Offingawier (Offenwier) is a village in the municipality of Súdwest-Fryslân, in the Dutch province of Friesland. Offingawier is located east of the city of Sneek, primarily along the Fiifgeawei. This road is named after the Sneker Vijfga, a cooperative association with the villages of Gauw, Goënga, Loënga, and Scharnegoutum. Offingawier is a linear village in the Lege Geaen region.

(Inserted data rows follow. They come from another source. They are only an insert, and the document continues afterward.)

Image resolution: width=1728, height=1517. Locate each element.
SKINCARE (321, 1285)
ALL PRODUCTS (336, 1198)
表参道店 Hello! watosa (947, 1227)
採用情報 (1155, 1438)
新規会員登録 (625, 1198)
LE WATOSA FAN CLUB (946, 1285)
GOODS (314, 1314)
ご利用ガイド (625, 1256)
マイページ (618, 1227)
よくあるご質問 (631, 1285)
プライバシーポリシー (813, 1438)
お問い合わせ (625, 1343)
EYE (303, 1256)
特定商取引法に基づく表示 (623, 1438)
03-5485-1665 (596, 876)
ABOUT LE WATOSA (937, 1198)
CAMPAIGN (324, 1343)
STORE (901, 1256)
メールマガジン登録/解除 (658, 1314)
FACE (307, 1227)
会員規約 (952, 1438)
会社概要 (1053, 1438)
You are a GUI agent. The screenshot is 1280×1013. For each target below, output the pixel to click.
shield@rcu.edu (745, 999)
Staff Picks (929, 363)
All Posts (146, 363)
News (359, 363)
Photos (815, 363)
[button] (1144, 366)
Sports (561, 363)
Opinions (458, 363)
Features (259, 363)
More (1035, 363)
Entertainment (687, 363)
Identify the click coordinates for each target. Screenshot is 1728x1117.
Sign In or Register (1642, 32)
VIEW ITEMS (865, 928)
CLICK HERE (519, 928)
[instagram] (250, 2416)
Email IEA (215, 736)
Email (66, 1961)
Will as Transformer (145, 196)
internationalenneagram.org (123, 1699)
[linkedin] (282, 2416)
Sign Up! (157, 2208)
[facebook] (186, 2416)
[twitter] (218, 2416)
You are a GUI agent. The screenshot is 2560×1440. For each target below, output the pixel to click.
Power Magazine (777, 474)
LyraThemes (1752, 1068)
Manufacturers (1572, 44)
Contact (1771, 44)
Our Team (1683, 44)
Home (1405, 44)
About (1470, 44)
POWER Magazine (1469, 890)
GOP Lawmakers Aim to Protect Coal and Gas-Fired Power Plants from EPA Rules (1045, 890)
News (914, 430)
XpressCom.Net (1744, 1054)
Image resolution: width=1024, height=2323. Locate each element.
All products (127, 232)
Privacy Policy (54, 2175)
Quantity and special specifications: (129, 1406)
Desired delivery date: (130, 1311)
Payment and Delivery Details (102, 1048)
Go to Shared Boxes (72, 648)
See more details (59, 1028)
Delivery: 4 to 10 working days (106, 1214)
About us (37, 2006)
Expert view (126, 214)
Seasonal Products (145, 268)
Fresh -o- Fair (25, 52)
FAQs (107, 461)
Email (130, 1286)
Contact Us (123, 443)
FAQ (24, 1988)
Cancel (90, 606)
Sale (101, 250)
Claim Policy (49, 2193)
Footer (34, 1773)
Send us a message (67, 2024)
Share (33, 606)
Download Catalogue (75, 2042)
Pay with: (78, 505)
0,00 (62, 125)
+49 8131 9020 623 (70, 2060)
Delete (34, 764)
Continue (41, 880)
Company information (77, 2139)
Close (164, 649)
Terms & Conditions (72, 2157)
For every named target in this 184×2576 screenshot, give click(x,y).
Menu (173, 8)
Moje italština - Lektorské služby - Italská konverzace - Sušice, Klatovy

In 2023, the village had 240 inhabitants, with a rural area that runs along a large part of the western shore of Lake Sneek. Various canals run through this area, such as the Kipvaart.

==History==
The village originated on a terp and developed over the centuries from two small cores. From the 19th century onwards, these two cores merged into a linear village. In the second half of the twentieth century, a recreational village and lake developed there on the side of the Snitsermar (Lake Sneek).

The village was first mentioned in the 13th century as Vffenwere, and means "terp of the people of Offa (person)".

The Dutch Reformed church was built in 1882, but contains elements from its 1335 predecessor.

Until 1984, Offingawier was located in the former municipality of Wymbritseradeel, and subsequently, until 2011, within the municipality of Sneek. In 2011 it became part of the new municipality of Súdwest-Fryslân.